§ Exercise requirements:
Lay out the listing as a two-column CSV with the columns text and answer, covering everything from the line that contains "Cancel the Performance troubleshooter" down to the end of the listing. Give one row per entry, put each field in quotes with any line breaks turned into spaces, and leave the pictures out.

Excerpt from a dataset
---+---

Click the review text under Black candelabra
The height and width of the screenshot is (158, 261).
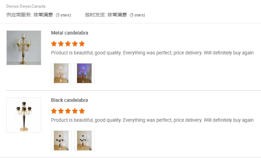[152, 120]
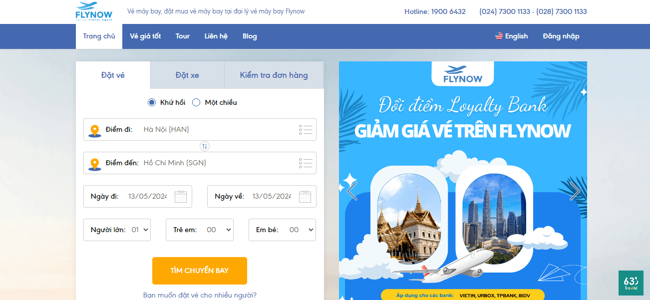Go to the Vé giá tốt menu

click(145, 36)
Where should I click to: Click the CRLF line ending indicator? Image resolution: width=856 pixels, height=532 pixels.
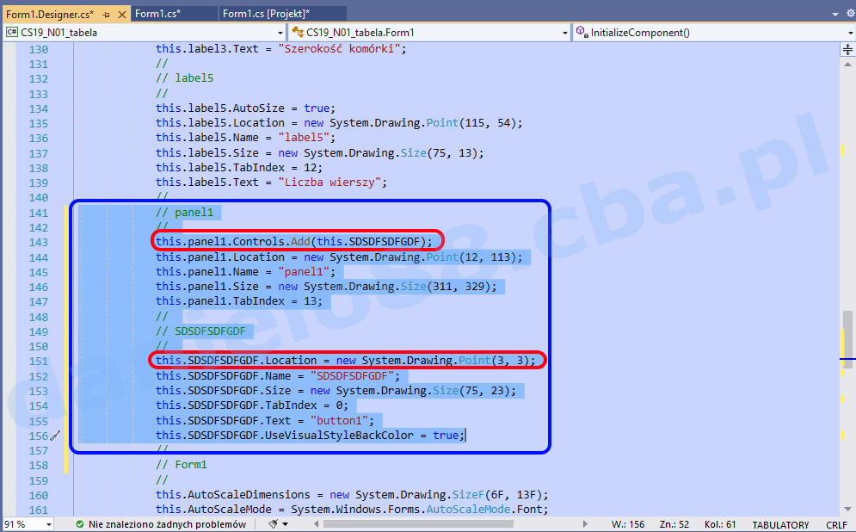(x=836, y=524)
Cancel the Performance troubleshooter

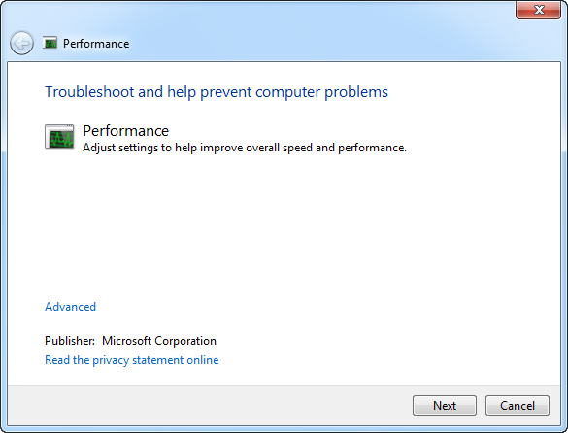click(x=518, y=405)
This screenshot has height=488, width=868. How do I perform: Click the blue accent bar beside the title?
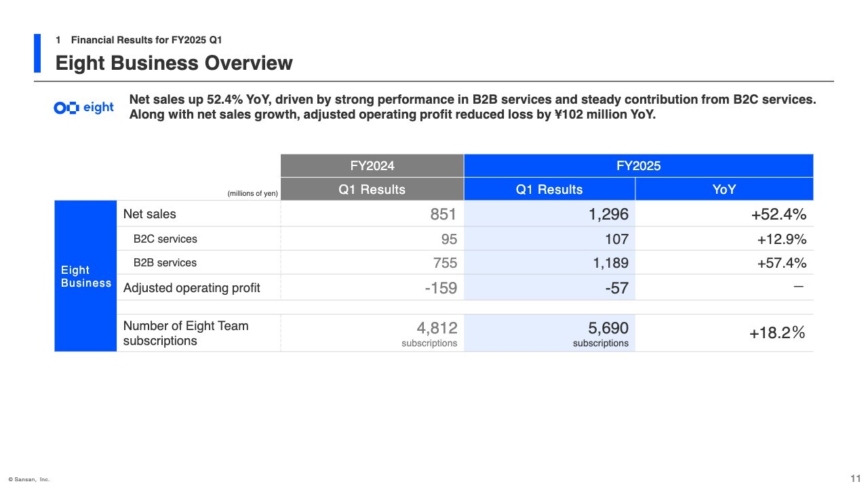(x=37, y=53)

---+---

§ Answer to this problem:
text,answer
"Cancel the Performance troubleshooter","click(x=518, y=405)"
"This screenshot has height=488, width=868. How do I perform: Click the blue accent bar beside the title?","(x=37, y=53)"